**Stated task:**
Return each of the records below word for word, with no changes.

**Data extract:**
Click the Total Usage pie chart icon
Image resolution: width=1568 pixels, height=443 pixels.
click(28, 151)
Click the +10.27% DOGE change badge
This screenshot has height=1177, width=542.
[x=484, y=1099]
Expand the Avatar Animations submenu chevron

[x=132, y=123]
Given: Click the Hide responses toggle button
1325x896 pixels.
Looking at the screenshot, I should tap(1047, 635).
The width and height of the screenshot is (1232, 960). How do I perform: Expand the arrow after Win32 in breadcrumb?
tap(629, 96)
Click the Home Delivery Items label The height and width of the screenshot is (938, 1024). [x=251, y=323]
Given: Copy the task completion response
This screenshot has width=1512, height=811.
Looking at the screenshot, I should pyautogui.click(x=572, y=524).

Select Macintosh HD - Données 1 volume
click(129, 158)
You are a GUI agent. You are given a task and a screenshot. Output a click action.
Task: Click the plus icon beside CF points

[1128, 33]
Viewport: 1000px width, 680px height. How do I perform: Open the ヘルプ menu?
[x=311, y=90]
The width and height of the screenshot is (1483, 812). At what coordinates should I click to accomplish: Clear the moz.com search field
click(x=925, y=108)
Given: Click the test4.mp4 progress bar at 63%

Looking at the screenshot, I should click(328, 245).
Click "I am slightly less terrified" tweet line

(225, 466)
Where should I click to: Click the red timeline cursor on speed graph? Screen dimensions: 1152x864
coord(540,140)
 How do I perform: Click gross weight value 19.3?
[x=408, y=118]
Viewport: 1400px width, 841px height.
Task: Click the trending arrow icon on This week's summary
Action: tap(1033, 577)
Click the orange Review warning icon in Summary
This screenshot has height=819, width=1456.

**Solution for this exercise:**
Click the Total Usage pie chart icon
Image resolution: width=1568 pixels, height=443 pixels.
click(28, 151)
Click the +10.27% DOGE change badge
This screenshot has height=1177, width=542.
[x=484, y=1099]
Expand the Avatar Animations submenu chevron

[x=132, y=123]
Given: Click the Hide responses toggle button
1325x896 pixels.
Looking at the screenshot, I should tap(1047, 635).
The width and height of the screenshot is (1232, 960). How do I perform: Expand the arrow after Win32 in breadcrumb?
tap(629, 96)
Click the Home Delivery Items label The height and width of the screenshot is (938, 1024). [x=251, y=323]
Given: Copy the task completion response
This screenshot has width=1512, height=811.
Looking at the screenshot, I should pyautogui.click(x=572, y=524).

Select Macintosh HD - Données 1 volume
click(129, 158)
You are a GUI agent. You are given a task and a screenshot. Output a click action.
Task: Click the plus icon beside CF points

[1128, 33]
Viewport: 1000px width, 680px height. How do I perform: Open the ヘルプ menu?
[x=311, y=90]
The width and height of the screenshot is (1483, 812). At what coordinates should I click to accomplish: Clear the moz.com search field
click(x=925, y=108)
Given: Click the test4.mp4 progress bar at 63%

Looking at the screenshot, I should click(328, 245).
Click "I am slightly less terrified" tweet line

(225, 466)
Where should I click to: Click the red timeline cursor on speed graph? Screen dimensions: 1152x864
coord(540,140)
 How do I perform: Click gross weight value 19.3?
[x=408, y=118]
Viewport: 1400px width, 841px height.
Task: Click the trending arrow icon on This week's summary
Action: tap(1033, 577)
Click the orange Review warning icon in Summary
This screenshot has height=819, width=1456.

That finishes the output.